START DATA FOR ANALYSIS
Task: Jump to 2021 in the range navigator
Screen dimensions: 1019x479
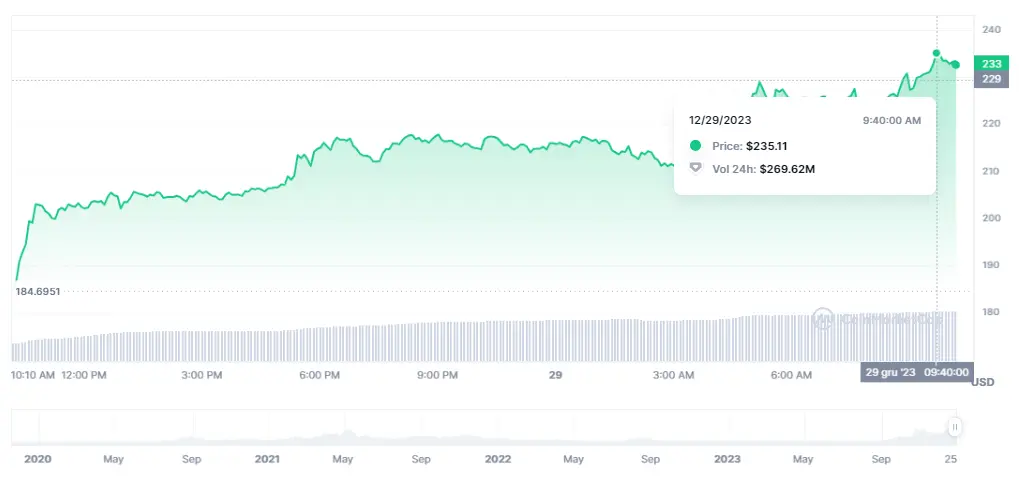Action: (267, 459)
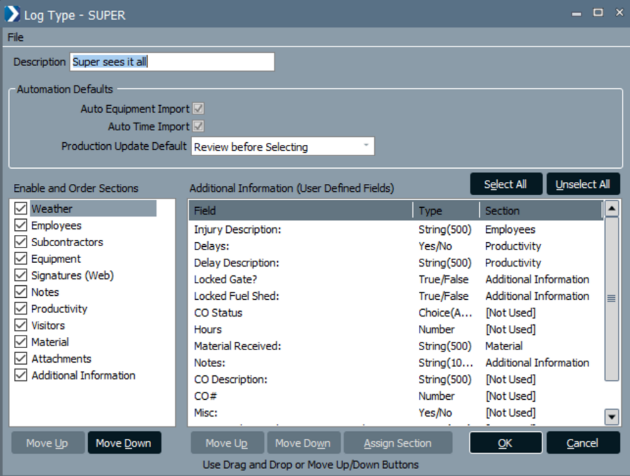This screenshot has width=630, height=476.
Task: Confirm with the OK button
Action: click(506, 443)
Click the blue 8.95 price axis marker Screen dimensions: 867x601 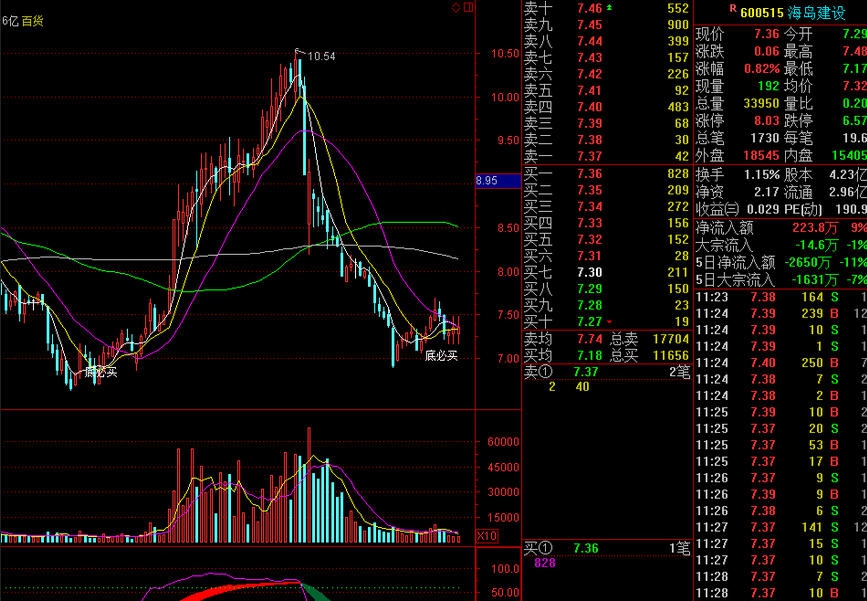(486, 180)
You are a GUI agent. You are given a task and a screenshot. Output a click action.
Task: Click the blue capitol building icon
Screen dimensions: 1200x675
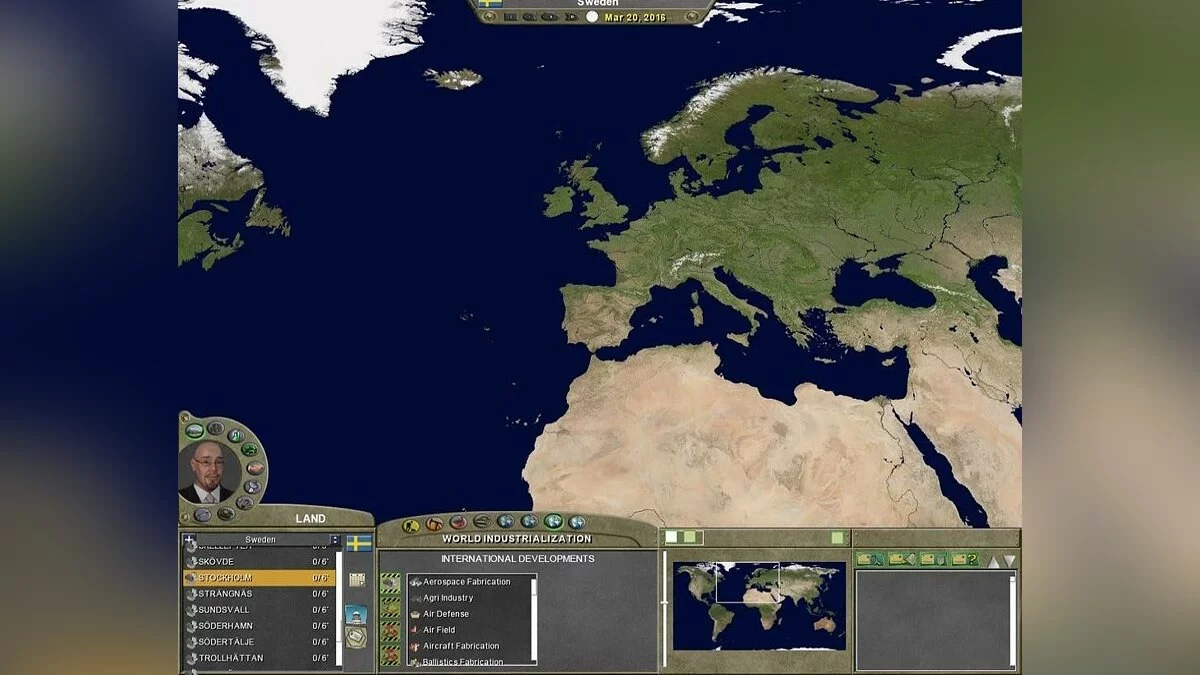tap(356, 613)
END DATA FOR ANALYSIS
START DATA FOR ANALYSIS
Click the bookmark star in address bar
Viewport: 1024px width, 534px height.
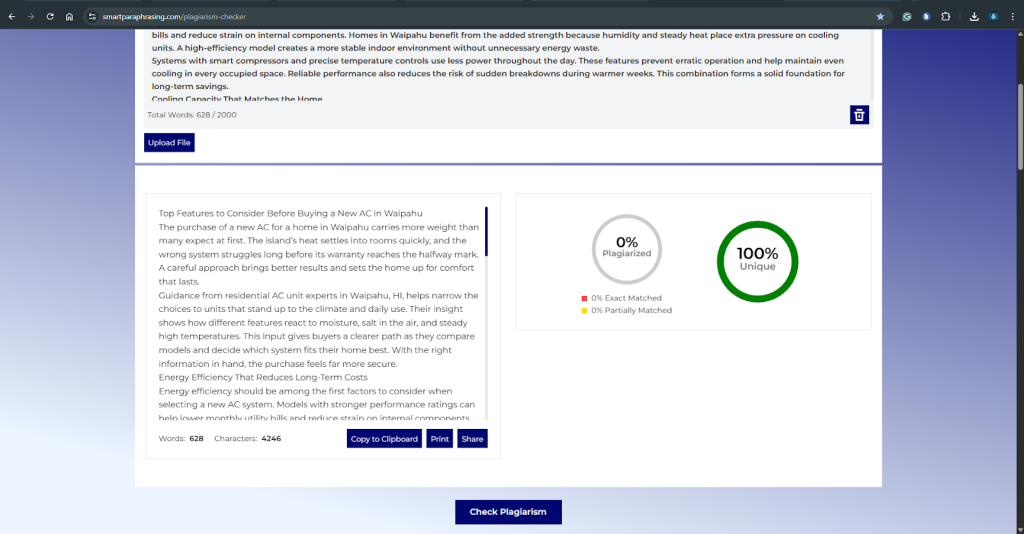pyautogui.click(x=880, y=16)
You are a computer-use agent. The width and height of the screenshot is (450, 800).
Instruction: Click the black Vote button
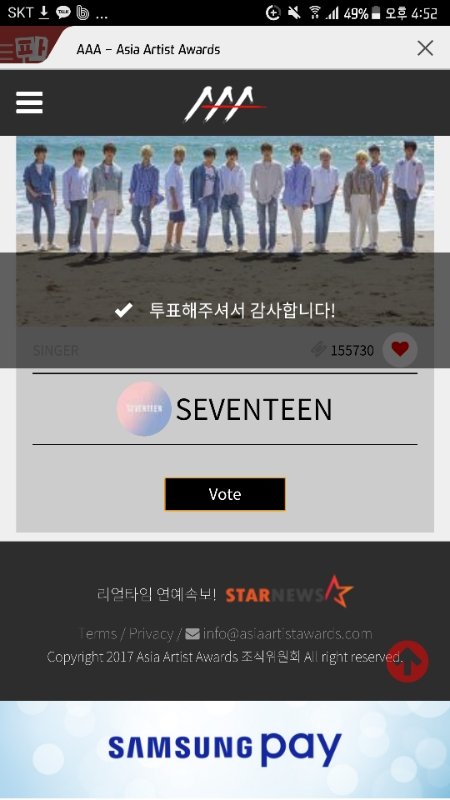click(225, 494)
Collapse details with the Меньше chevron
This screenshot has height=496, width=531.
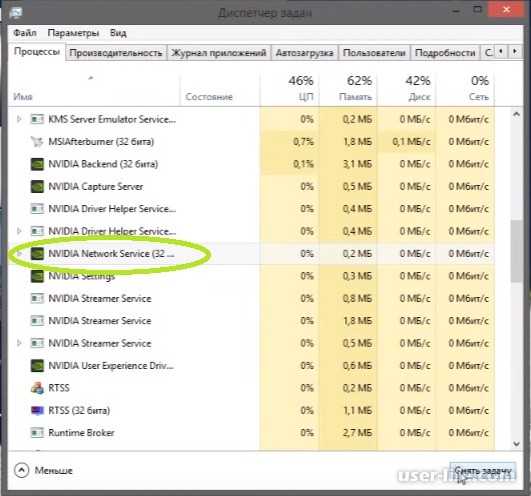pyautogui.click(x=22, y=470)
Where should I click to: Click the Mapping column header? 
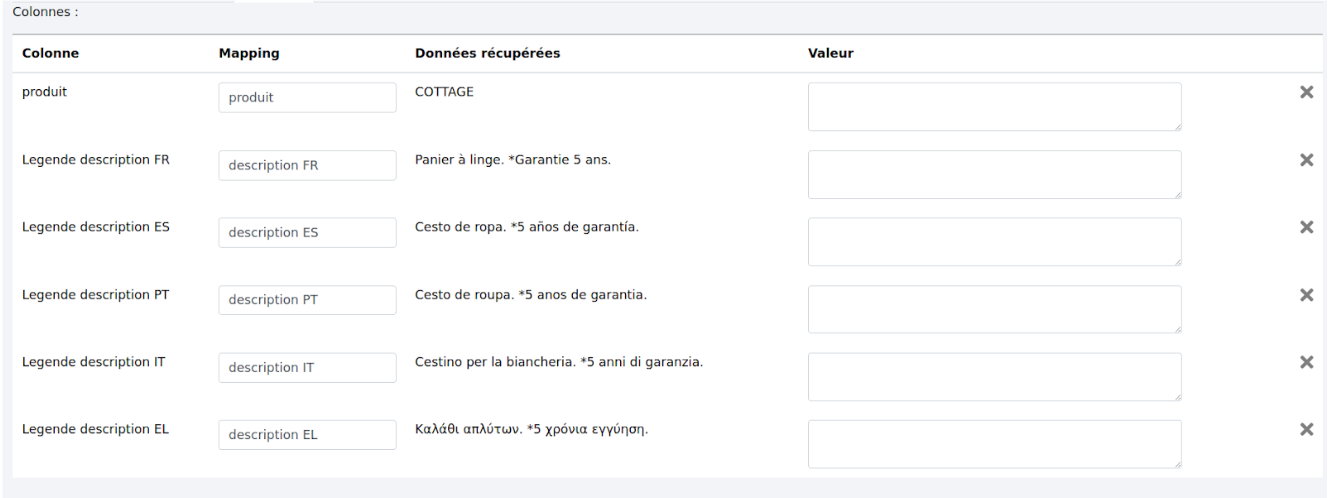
END DATA FOR ANALYSIS
• **DIRECTIONS FOR THIS TASK**: Search the material for "agent" and copy each matching line.

• **EXERCISE OUTPUT**:
You are a GUI agent. You are given a task and a screenshot. Output a click action.
You are a computer-use agent. The width and height of the screenshot is (450, 800).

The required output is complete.